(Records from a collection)

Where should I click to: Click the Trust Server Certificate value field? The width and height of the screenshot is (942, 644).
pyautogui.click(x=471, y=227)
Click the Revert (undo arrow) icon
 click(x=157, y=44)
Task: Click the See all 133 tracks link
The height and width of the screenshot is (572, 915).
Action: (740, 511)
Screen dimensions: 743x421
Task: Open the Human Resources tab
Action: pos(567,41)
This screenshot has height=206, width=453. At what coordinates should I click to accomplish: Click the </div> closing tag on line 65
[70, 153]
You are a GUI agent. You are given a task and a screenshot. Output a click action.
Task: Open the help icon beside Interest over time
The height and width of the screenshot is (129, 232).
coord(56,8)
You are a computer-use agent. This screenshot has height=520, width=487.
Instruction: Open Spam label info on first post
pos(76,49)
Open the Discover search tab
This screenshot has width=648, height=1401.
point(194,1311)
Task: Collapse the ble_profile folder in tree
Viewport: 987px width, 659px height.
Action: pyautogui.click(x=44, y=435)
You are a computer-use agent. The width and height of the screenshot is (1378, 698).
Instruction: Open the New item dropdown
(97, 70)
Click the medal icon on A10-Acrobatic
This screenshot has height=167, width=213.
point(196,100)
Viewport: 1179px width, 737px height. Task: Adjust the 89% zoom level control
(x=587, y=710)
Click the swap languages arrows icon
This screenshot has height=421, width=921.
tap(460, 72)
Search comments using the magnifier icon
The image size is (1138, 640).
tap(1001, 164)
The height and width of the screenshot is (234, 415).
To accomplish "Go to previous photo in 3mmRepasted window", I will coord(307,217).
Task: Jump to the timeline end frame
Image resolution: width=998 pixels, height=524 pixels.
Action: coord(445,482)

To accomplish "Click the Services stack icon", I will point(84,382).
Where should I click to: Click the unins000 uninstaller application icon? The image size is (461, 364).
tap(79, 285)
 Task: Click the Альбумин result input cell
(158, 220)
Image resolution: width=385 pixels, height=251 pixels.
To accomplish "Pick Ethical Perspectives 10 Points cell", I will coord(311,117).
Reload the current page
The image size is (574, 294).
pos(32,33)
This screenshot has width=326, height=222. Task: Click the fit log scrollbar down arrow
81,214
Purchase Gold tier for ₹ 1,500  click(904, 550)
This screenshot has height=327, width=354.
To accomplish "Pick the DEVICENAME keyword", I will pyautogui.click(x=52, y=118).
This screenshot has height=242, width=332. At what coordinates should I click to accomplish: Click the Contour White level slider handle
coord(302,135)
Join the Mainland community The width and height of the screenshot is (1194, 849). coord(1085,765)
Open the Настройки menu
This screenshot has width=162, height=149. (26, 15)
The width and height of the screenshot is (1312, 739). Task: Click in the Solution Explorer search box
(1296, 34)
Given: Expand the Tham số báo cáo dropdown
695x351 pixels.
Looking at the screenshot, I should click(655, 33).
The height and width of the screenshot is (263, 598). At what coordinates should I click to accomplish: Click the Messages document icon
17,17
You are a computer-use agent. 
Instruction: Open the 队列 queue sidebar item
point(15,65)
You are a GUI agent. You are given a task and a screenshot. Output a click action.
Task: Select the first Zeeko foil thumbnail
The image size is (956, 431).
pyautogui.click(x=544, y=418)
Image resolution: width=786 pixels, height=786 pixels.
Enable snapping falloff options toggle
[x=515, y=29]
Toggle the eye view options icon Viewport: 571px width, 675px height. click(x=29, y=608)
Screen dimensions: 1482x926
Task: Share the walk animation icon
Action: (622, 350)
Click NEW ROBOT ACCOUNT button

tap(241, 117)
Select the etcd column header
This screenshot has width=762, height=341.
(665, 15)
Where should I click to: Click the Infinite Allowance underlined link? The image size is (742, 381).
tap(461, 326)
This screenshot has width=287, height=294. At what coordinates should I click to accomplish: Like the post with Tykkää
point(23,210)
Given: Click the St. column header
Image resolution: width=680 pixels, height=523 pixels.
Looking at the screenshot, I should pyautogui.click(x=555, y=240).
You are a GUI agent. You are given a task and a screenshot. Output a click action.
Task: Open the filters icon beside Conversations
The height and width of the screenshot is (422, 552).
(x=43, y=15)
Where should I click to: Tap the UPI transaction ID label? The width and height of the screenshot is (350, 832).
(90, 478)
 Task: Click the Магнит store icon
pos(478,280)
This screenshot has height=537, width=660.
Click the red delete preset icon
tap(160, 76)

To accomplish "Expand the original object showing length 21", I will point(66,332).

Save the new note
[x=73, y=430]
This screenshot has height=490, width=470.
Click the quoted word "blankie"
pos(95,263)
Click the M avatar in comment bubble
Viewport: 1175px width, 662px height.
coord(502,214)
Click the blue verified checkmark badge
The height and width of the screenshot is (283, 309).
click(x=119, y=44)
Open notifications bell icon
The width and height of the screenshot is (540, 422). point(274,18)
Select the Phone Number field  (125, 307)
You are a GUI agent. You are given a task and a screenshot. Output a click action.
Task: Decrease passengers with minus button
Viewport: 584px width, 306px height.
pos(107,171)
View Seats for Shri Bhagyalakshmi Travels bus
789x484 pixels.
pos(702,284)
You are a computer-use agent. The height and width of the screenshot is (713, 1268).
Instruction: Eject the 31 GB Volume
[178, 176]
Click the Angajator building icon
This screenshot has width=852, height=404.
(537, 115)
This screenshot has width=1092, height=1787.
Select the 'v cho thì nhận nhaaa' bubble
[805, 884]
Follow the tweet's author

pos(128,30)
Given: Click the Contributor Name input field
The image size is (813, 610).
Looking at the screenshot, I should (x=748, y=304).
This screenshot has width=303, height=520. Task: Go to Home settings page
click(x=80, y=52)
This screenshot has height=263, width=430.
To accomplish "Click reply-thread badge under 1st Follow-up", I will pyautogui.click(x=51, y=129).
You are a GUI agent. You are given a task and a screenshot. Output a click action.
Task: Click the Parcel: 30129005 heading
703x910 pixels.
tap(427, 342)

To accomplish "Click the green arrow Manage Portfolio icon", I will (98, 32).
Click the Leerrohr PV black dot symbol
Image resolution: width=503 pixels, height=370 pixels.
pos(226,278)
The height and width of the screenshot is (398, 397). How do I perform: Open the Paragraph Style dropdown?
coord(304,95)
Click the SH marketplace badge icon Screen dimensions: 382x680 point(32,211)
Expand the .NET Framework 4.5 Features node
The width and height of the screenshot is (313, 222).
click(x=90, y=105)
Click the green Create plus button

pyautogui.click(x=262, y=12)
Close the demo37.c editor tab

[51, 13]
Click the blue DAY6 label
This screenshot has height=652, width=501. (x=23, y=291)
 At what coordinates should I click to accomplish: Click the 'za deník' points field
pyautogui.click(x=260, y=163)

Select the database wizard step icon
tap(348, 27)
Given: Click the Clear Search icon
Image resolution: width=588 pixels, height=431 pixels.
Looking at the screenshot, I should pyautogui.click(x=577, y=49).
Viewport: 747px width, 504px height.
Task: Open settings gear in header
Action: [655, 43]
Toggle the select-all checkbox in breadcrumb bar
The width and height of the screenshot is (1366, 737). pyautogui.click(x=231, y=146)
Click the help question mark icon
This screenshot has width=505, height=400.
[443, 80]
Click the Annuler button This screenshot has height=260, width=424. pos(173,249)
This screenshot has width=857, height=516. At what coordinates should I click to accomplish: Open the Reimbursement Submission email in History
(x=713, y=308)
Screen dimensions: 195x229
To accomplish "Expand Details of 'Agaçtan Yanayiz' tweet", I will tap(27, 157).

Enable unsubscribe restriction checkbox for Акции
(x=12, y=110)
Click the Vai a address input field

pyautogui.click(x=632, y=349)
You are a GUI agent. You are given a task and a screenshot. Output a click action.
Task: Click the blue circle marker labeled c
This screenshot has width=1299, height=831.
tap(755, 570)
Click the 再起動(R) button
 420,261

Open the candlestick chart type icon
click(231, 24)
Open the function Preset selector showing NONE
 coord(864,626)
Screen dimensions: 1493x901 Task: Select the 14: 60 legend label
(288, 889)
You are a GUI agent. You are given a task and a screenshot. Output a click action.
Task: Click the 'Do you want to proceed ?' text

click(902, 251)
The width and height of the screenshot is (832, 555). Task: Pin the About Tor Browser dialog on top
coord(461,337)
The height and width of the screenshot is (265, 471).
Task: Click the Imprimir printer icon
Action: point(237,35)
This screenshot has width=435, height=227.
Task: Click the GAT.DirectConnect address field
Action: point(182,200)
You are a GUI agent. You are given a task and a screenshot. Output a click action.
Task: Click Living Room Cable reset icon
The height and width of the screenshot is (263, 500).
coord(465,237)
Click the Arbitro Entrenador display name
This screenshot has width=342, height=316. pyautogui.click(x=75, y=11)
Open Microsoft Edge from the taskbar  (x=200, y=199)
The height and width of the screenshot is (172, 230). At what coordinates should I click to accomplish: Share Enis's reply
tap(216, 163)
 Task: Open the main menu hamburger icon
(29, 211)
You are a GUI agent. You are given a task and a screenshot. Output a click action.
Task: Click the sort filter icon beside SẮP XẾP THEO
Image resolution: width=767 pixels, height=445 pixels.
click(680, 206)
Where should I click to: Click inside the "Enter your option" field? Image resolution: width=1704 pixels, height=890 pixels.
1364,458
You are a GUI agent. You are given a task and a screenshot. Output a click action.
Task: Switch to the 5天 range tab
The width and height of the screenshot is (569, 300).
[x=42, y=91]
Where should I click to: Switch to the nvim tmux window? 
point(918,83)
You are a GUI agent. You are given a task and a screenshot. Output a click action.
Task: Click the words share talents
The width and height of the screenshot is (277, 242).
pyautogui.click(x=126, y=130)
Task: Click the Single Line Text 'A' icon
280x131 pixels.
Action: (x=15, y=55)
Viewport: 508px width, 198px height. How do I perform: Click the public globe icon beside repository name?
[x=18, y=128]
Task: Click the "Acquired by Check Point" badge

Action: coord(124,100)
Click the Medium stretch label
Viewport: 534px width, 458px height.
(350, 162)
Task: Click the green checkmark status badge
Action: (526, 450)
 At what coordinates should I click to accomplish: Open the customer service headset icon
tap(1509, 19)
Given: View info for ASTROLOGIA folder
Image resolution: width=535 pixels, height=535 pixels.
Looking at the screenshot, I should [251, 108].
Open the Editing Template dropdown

Required work.
An answer is complete only when it holds every line above containing the string "help".

Solution for this exercise.
Task: Open the help icon beside Interest over time
Click the help question mark icon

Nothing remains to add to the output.